How to configure nekohtml parser to properly close the anchor tag?

694 views Asked by At

I'm using the nekohtml parser to parse my html code. Sometime my mistake while using anchor tag the content has been written like this.

<a href="http://abc.com"><a href="http://abc.com">abc</a></a>

After parsing throough the nekohtml i want the content to corrected like this.

<a href="http://abc.com"></a><a href="http://abc.com">abc</a>

For this to achieve please help to configure the nekohtml parsing.

Update:

After i tried with settings as

parser.setFeature( "http://cyberneko.org/html/features/balance-tags", true );

it is of no use. i doesn't give the result as i expected. it returns the same html content as i given

1

There are 1 answers

1
tolitius On

Need to set a balance-tags feature that specifies if the NekoHTML parser should attempt to balance the tags in the parsed document.
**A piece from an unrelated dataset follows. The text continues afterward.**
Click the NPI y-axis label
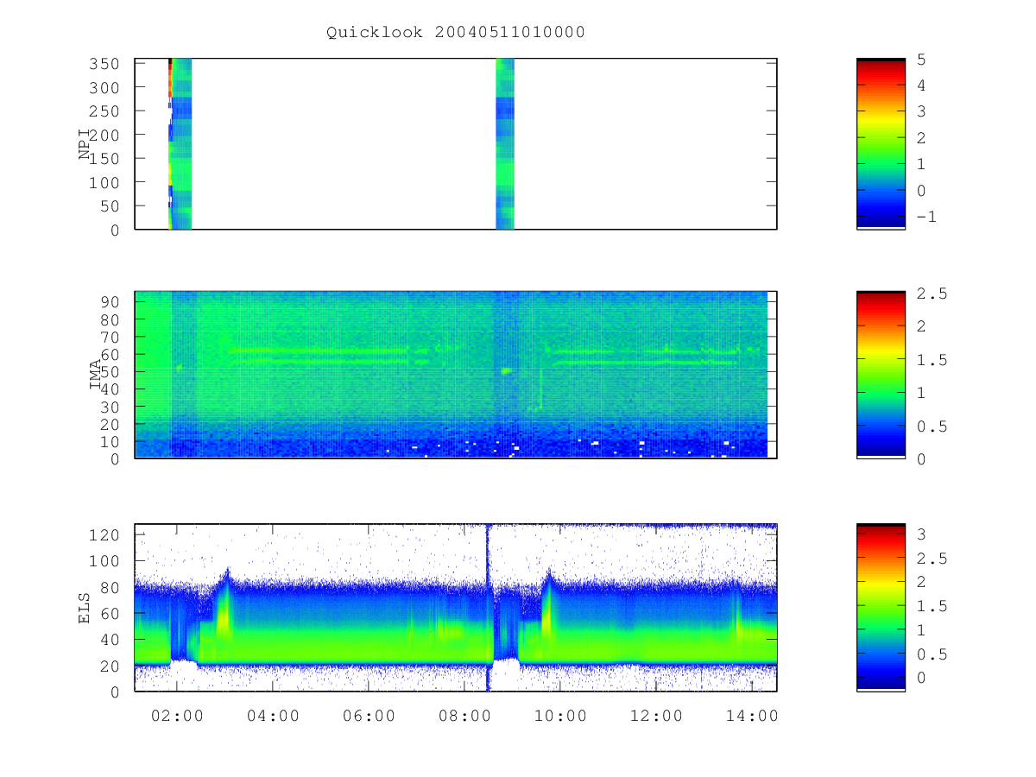1036x777 pixels. [85, 144]
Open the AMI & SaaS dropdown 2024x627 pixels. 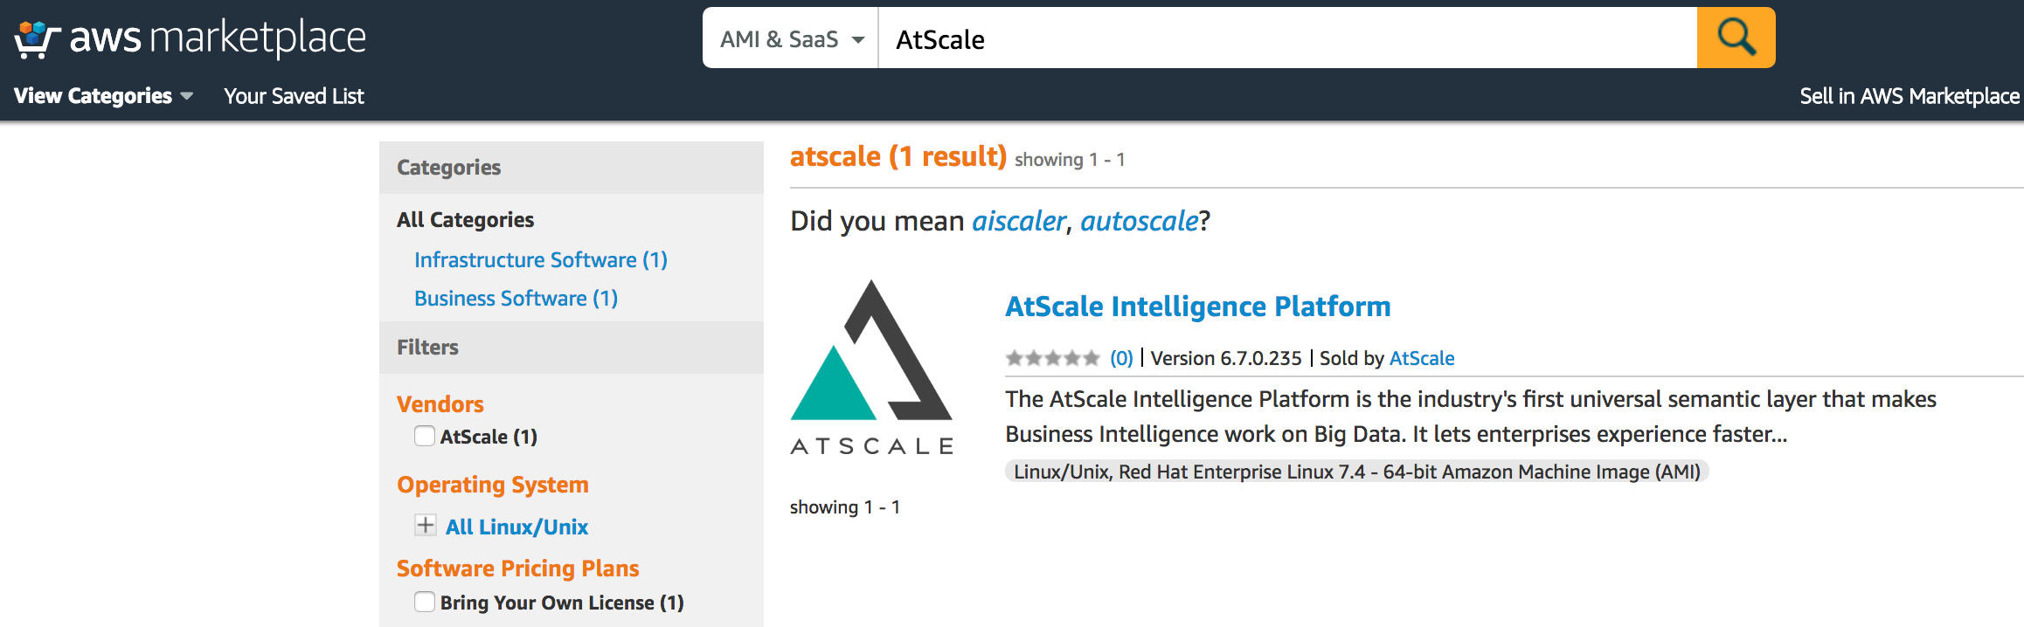[x=791, y=38]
config.setFeature( "http://cyberneko.org/html/features/balance-tags", true );

from the docs:

  • Balancing the tags fixes up many common mistakes by adding missing parent elements, automatically closing elements with optional end tags, and correcting unbalanced inline element tags. In order to process HTML documents as XML, this feature should not be turned off. This feature is provided as a performance enhancement for applications that only care about the appearance of specific elements, attributes, and/or content regardless of the document's ill-formed structure.